• MATERIAL SUPPLIED:
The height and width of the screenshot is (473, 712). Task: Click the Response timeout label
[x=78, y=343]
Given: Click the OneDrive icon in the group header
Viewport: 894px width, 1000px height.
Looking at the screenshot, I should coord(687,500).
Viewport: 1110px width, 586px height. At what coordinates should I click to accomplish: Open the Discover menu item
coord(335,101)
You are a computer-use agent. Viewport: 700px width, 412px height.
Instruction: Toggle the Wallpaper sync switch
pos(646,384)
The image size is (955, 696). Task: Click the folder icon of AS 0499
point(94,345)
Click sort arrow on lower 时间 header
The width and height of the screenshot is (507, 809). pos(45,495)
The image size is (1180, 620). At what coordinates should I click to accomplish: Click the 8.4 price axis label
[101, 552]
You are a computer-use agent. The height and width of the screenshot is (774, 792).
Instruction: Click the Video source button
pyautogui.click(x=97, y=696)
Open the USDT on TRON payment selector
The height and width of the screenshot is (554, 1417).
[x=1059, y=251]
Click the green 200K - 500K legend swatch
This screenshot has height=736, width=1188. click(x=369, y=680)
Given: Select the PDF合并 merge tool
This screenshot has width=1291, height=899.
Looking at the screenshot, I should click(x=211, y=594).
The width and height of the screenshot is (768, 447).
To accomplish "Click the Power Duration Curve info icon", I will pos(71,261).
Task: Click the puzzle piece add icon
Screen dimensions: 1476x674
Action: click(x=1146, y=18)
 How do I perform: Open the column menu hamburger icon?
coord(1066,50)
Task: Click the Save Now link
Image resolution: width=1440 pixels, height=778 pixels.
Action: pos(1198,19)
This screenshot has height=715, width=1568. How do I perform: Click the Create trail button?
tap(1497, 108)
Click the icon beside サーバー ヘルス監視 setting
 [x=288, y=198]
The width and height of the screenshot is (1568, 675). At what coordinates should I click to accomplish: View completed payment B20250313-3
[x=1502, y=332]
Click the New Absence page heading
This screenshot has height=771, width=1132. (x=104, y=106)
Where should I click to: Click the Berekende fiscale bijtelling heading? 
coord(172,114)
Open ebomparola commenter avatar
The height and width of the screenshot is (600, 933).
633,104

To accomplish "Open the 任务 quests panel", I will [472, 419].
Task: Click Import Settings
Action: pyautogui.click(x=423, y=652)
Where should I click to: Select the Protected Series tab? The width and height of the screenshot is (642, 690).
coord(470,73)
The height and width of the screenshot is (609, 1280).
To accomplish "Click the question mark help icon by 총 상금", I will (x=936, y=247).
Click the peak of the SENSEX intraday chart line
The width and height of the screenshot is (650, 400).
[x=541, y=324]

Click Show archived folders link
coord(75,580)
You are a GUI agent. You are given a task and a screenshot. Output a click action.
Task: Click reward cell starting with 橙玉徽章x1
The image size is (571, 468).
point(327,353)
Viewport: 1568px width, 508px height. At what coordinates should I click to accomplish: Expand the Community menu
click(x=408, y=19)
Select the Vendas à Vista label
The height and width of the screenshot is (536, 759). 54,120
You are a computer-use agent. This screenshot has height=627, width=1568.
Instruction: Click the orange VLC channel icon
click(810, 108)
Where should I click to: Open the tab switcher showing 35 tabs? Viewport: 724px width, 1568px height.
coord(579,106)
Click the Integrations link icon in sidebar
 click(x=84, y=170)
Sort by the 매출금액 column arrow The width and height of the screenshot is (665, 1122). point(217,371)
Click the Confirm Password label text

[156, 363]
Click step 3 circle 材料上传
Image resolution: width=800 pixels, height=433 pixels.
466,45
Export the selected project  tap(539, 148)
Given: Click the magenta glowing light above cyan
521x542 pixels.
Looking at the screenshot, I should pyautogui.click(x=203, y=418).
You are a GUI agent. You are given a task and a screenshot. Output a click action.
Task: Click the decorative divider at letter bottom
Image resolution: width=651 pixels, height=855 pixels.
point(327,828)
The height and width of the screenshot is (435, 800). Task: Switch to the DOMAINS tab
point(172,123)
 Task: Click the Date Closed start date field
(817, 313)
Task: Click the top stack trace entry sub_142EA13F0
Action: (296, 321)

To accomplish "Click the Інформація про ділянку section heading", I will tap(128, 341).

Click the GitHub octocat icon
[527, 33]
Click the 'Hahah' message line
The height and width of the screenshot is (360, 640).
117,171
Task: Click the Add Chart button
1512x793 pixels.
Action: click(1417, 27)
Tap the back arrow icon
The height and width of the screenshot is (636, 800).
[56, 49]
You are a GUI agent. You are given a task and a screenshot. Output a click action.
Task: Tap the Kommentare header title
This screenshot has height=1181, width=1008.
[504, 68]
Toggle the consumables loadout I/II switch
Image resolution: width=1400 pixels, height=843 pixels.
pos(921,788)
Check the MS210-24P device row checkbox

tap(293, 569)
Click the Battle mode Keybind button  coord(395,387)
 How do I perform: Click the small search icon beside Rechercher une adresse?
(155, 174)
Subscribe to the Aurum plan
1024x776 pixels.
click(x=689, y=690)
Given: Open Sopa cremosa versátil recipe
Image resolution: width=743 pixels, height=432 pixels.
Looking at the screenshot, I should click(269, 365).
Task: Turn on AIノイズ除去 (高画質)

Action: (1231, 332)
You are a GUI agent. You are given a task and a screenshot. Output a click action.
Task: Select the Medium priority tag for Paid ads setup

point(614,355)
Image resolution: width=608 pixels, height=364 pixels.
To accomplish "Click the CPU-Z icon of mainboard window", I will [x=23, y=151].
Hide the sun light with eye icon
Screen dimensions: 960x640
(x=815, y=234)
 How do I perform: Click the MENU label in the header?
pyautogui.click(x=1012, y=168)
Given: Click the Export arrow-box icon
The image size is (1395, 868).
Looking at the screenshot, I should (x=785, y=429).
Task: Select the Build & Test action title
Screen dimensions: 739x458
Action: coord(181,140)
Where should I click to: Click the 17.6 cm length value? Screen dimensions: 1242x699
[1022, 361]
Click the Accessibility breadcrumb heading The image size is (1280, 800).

• TASK PROMPT: Your task is to collect every line above that contains the word "light".

• RESPONSE FOR THIS EXERCISE:
Given: Click the magenta glowing light above cyan
Hide the sun light with eye icon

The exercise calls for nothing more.